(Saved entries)
+ + +

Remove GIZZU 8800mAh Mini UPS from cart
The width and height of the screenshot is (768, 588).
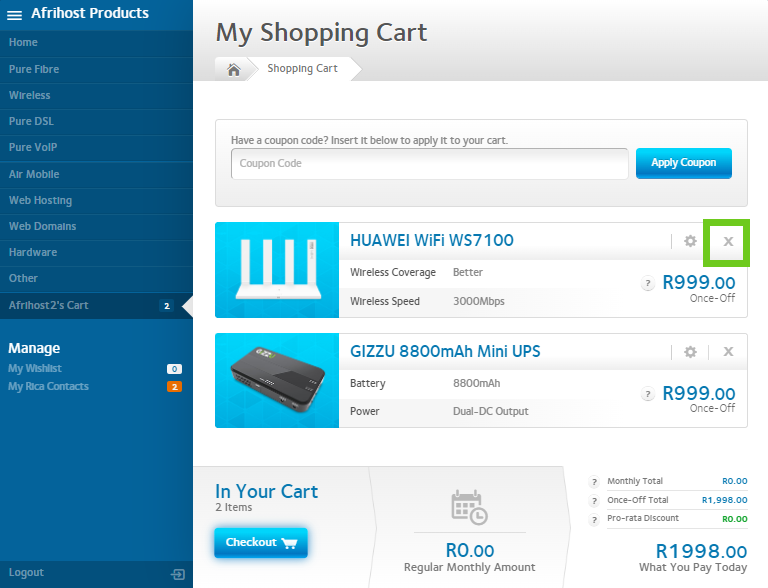pyautogui.click(x=728, y=352)
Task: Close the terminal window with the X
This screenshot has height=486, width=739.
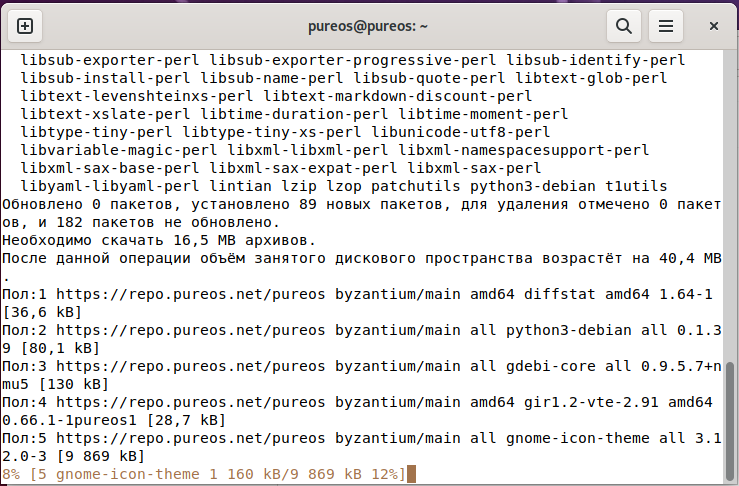Action: (714, 26)
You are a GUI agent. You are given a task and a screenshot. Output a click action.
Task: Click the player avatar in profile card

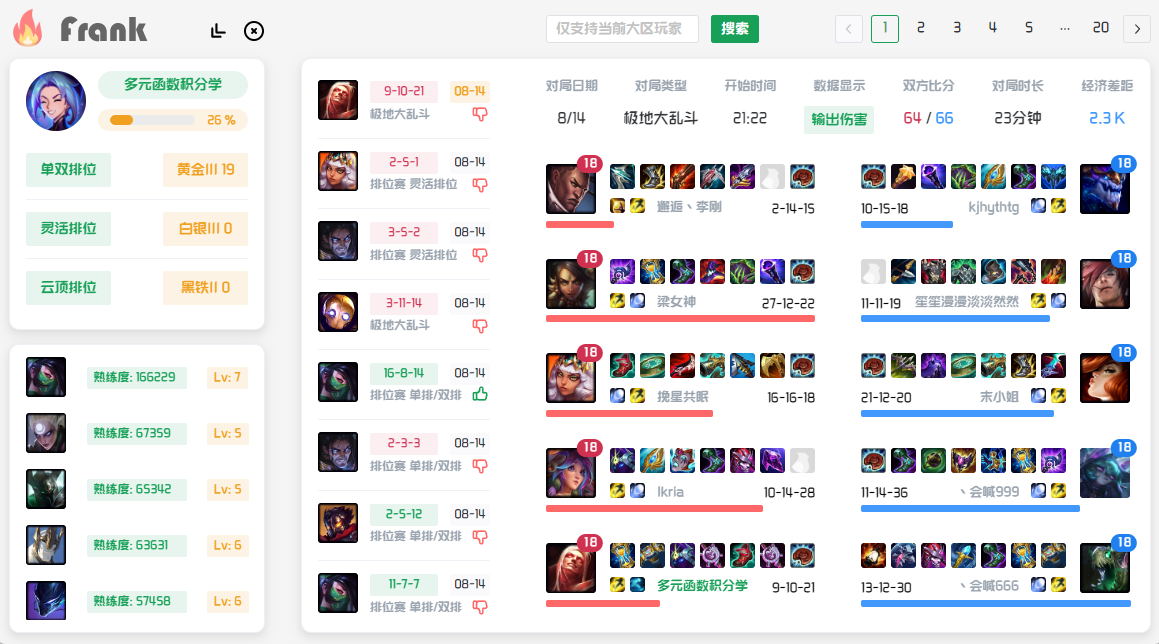tap(55, 101)
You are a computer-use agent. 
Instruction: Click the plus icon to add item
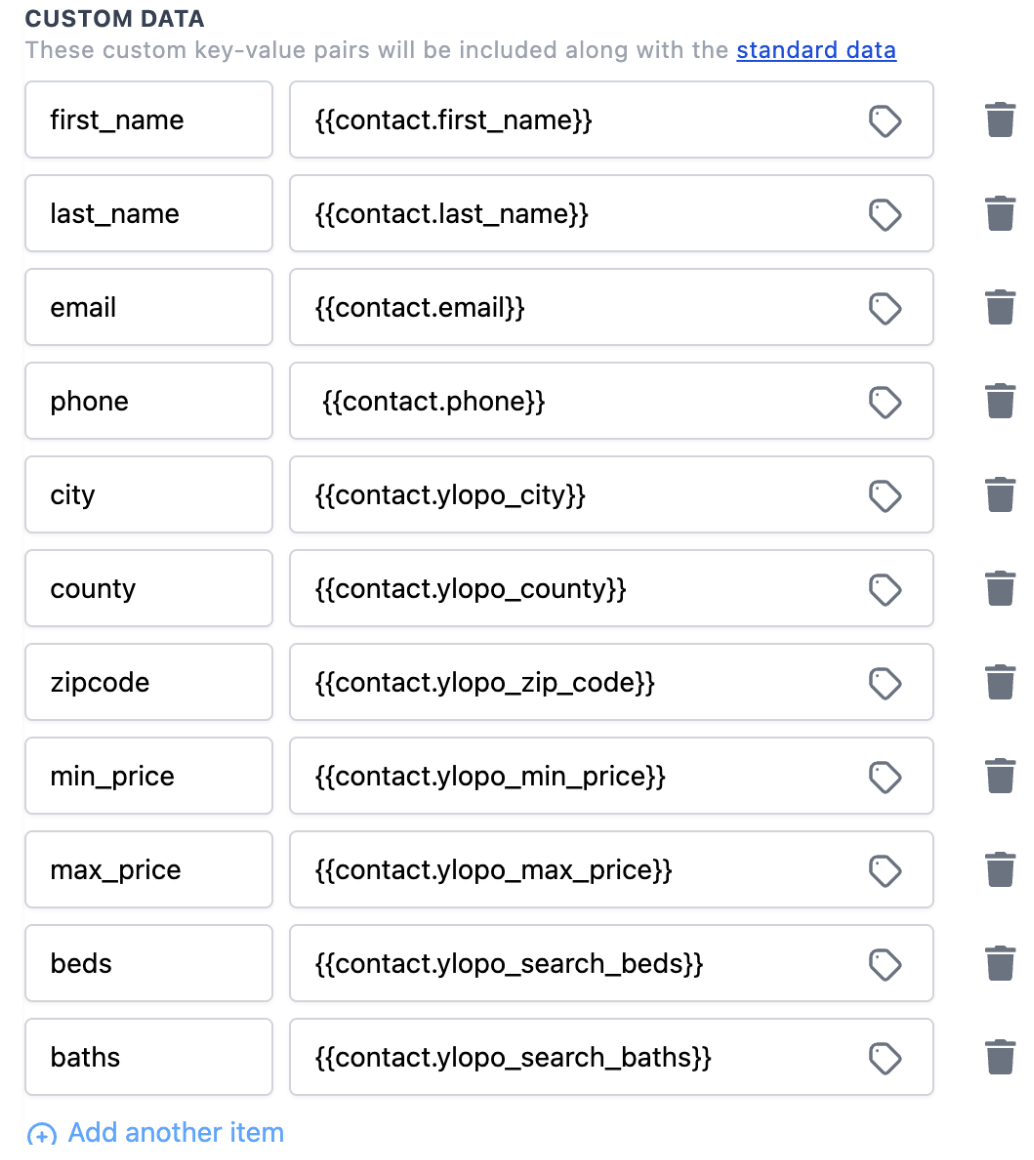(x=41, y=1134)
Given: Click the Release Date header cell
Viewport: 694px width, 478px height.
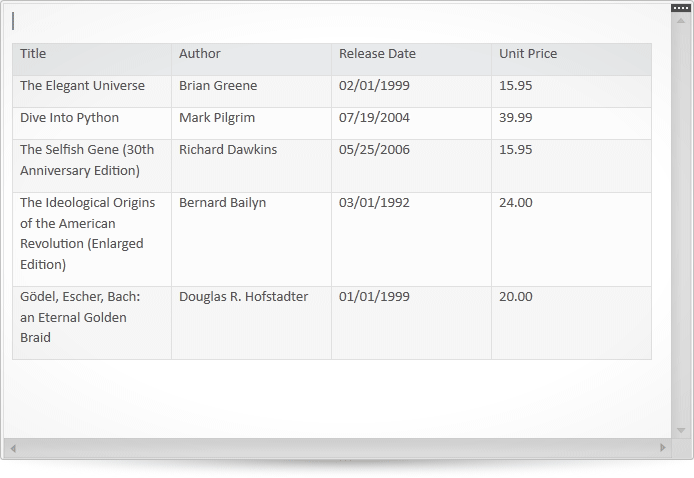Looking at the screenshot, I should [411, 59].
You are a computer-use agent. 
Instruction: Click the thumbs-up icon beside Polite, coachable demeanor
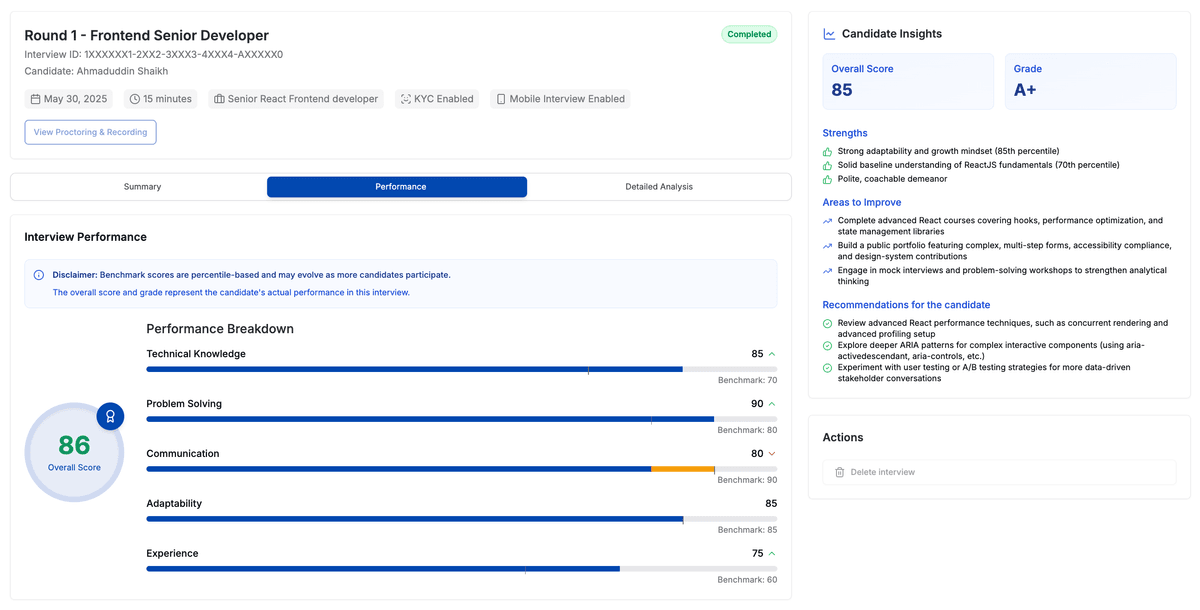[827, 179]
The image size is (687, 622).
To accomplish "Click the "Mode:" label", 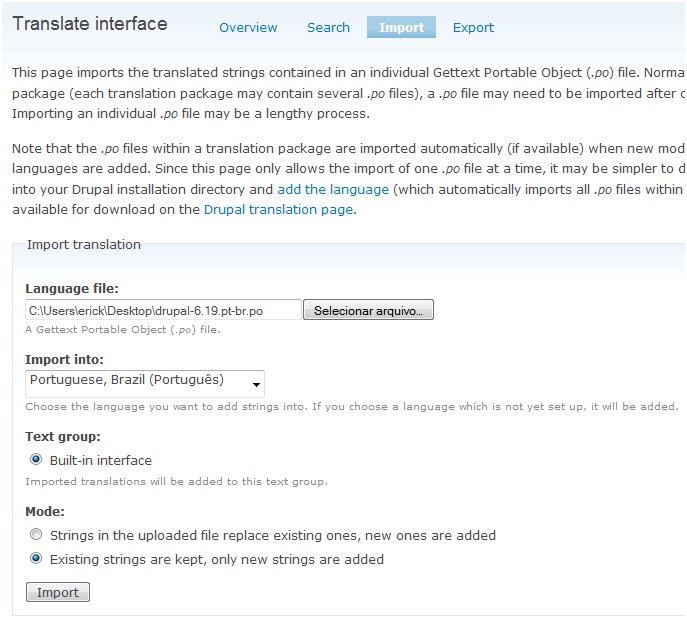I will coord(44,511).
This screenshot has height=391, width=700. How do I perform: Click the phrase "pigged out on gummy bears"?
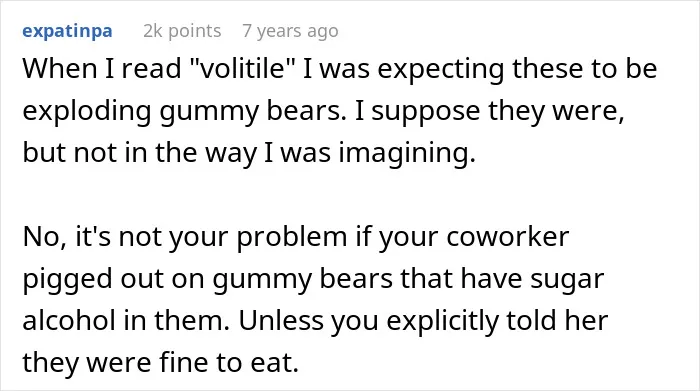(208, 279)
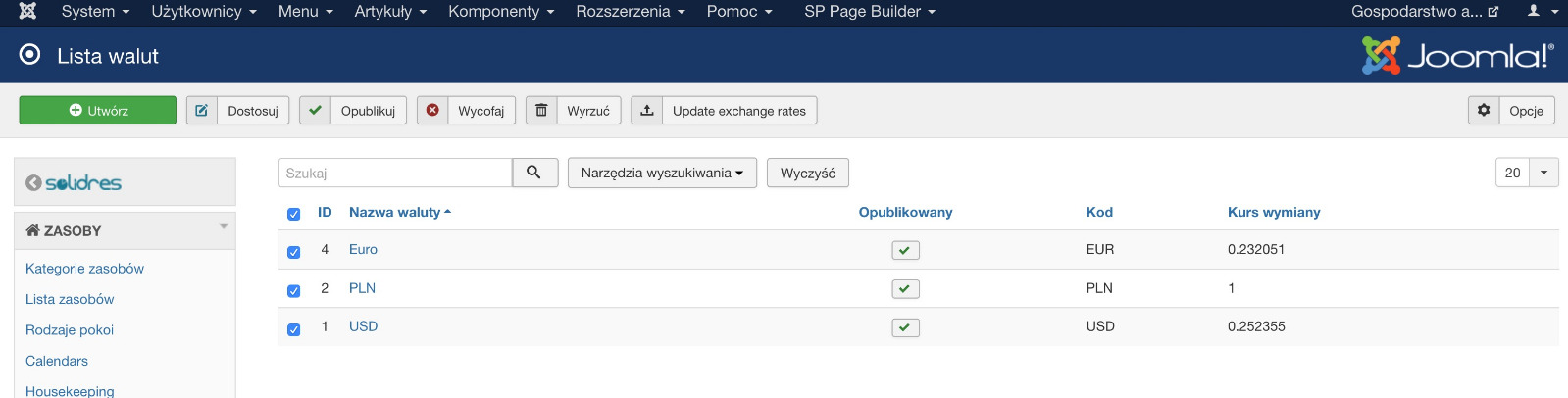Image resolution: width=1568 pixels, height=398 pixels.
Task: Open the Narzędzia wyszukiwania dropdown
Action: [661, 173]
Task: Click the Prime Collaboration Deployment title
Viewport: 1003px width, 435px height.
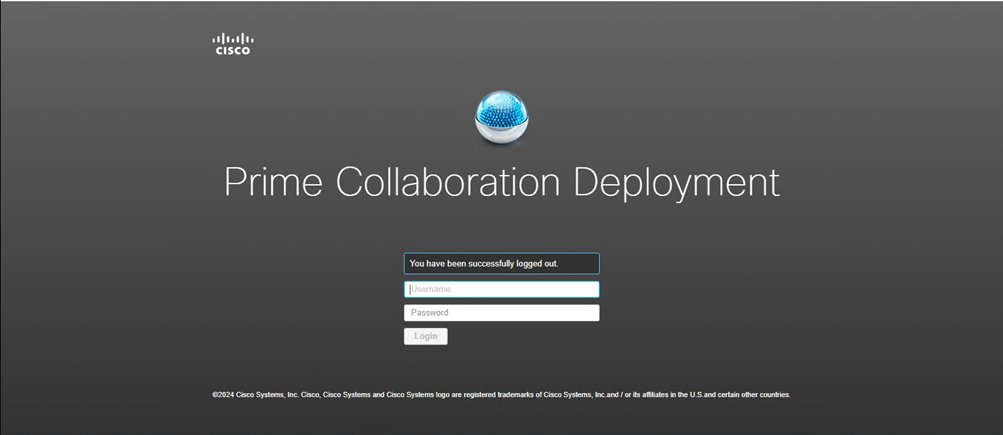Action: click(501, 183)
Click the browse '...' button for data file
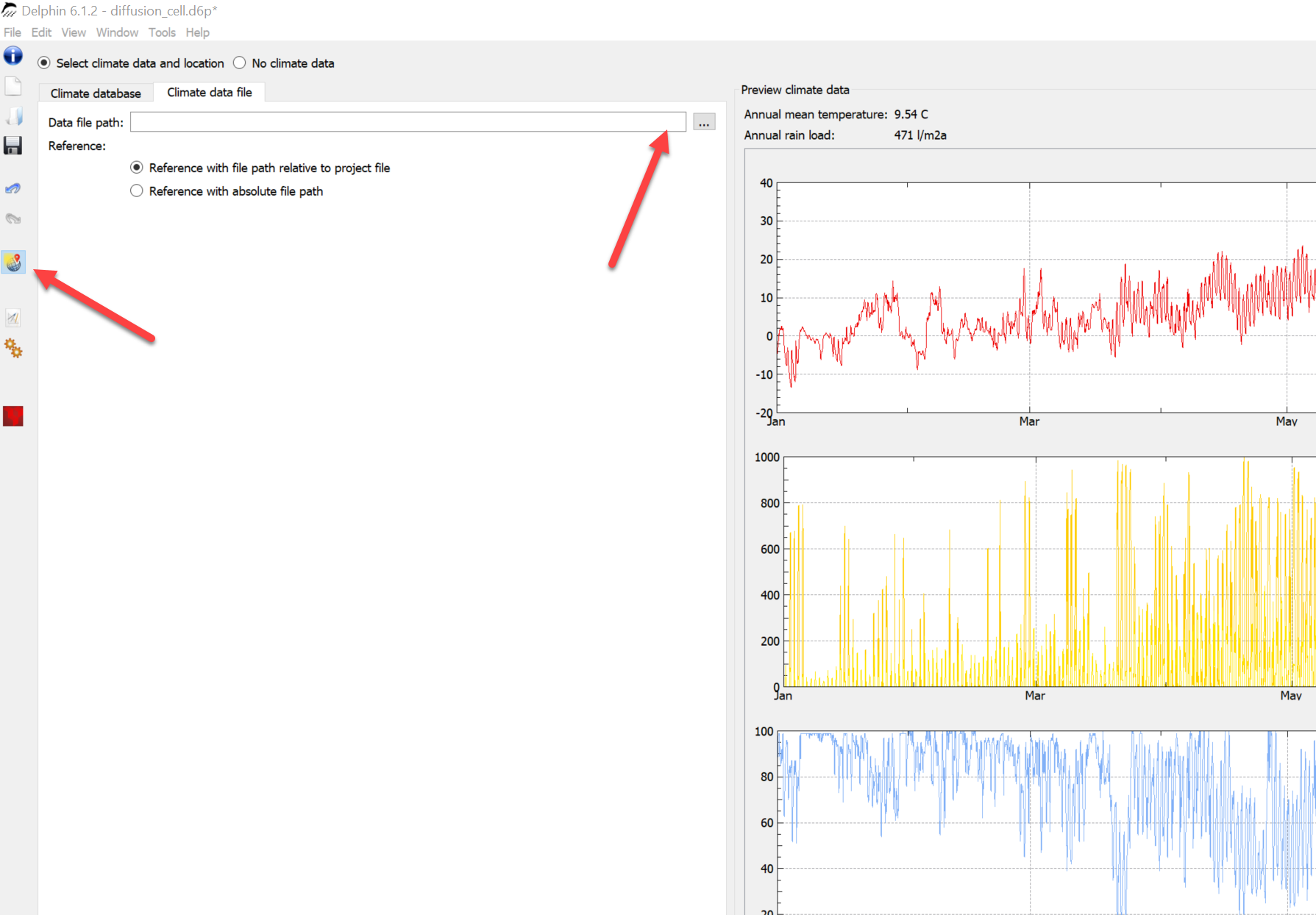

+ + +

What the exercise asks. Leaving pictures aside, give again word for word each line from the one with "Viewport: 1003px width, 435px height." to the final line of the entries.

Exercise result.
Viewport: 1003px width, 435px height.
Action: click(501, 183)
Click the browse '...' button for data file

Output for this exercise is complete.